Translate (tradução)

sexta-feira, dezembro 01, 2017

MEMÓRIAS DO IMEL

IMEL, 1994
 
Ao entrar para o IMEL, em 1994 (testes realizados no ano anterior) eu encontrava-me mais roto do que vestido e mais descalço do que calçado. Concomitantemente,  mais faminto do que alimentado. Quando não era "arroz com qualquer coisa" podia ser um "chefé com pão burro ou nada", como podia ser uma ngongwenya. Porém, era portador de bases académicas (tinha estudado no Libolo, numa sociedade ainda sem vícios nem corrupção) das mais sólidas do que muitos dos que, de soslaio, me/nos olhavam com desdém.
Vivia no gueto.
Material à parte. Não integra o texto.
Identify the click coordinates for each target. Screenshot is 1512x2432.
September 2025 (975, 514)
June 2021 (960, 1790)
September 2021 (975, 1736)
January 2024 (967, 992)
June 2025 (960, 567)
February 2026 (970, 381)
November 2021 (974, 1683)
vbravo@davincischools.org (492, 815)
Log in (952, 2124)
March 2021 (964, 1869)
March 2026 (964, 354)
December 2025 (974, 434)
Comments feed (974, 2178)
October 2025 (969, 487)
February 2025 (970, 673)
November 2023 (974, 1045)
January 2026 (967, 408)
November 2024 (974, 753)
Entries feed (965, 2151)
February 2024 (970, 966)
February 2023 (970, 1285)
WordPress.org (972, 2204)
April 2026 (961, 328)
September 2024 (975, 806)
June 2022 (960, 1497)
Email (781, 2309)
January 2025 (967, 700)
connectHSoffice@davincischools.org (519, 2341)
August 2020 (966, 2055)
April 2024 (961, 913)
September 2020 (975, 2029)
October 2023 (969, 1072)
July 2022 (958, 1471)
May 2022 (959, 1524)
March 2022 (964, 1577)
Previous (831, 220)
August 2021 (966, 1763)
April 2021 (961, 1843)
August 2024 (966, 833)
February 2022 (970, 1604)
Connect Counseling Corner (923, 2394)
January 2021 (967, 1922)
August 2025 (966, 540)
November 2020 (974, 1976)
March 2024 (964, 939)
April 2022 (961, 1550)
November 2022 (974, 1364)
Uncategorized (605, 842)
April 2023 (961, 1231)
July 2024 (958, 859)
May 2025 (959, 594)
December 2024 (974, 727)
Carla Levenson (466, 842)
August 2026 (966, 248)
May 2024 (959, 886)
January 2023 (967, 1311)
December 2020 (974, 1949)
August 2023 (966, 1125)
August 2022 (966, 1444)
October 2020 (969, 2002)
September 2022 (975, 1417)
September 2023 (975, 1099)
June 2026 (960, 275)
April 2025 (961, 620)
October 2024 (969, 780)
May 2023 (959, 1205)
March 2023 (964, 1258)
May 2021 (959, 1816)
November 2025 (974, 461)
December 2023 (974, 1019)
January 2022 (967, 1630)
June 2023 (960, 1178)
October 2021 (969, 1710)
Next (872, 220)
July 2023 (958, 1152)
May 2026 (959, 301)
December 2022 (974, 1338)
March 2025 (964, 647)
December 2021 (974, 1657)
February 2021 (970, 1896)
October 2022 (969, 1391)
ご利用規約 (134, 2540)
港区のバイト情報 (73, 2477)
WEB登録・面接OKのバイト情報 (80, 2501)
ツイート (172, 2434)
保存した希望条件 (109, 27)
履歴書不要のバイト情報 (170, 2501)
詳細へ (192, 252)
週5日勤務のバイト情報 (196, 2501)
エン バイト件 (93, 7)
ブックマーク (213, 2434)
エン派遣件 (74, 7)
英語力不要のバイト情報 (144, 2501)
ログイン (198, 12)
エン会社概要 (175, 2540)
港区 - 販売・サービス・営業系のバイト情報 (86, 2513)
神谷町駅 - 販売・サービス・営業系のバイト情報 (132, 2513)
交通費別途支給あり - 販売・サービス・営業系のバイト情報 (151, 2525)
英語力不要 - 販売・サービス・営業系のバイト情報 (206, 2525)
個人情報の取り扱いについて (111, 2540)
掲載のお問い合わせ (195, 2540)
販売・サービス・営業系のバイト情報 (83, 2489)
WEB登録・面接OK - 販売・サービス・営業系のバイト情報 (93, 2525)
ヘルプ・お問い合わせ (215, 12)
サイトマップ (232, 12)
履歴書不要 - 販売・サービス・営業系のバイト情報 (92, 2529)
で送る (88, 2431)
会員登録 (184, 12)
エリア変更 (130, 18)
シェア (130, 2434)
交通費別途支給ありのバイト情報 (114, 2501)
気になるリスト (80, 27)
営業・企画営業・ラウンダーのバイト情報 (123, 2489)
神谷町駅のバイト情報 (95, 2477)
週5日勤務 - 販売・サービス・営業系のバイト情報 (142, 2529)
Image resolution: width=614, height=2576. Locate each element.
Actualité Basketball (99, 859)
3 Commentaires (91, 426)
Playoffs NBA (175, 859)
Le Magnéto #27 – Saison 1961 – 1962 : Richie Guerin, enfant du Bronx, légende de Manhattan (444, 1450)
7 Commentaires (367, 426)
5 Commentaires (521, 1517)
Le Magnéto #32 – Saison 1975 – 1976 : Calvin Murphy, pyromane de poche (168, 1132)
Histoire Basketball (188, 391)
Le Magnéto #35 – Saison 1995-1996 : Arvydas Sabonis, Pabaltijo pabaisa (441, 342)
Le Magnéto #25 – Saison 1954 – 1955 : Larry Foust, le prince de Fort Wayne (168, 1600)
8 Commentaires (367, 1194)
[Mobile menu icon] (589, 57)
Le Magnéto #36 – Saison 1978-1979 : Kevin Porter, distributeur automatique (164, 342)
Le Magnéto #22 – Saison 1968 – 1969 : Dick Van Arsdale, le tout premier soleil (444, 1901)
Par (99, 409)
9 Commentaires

Com os colegas do gueto convivia. Os da cidade eram doutros grupos estratificados de acordo as posses, zona de residência e escolas frequentadas. Estes, pareciam arrotar leite bife e bacalhau. Não podendo universalizar, havia, porém, entre os da cidade alguns "camaradas" (raparigas e rapazes) como o L. Pedrada que estavam entre os do gueto e os da cidade, davam-se com todos como mandam os bons ensinamentos. 
 
Como vinha a contar, no fim do ano lectivo, tinha saído a pauta  do II Semestre. Parecia que todos choravam ou pelo menos tinham vontade disso: uns de alegria pelos resultados conseguidos. Outros com cara de quem esperava por represálias ao chegar a casa ou quando os progenitores/tutores se apercebessem da fraca produtividade. Quando fazia as minhas anotações sobre onde devia melhorar no ano seguinte, eis que surgiu ao meu lado uma adolescente. Alta, magra,  morena e linda que apresentou um falar curto e altivo:
- Então tens muitas rubras?
(Confesso. Ainda não constava do meu dicionário a cor rubra. Só a pensar nas palavras da mocita me dei conta que podia ser vermelha. Chegado à casa, tive mesmo de tirar dúvidas com o mestre mudo).
Nem olhou para mim e foi-se embora. Fiquei a contemplar a sua alegria que não era melhor do que a minha. Entre negativas (votadas para 10) e recursos, eu somava zero.
 
Essa jovem veio a ser minha colega da 11ª classe, Turma A-JL e no estágio feito na LAC, em 1997, sendo ela a autora do nome do programa que realizámos "Dicas da Cidade".
 
Já naquele tempo, 1994/6, soube que havia alunos cujo castigo, caso reprovassem, era passar férias na África do Sul.
- Se eu passar de primeira irei passar férias em Londres. Se for a recurso o meu pai deixa-me em Lisboa. - Gabava-se o rapaz perante quem conhecia a South apenas pelo mapa mundi.
Quem me dera! - Dizíamos os do gueto.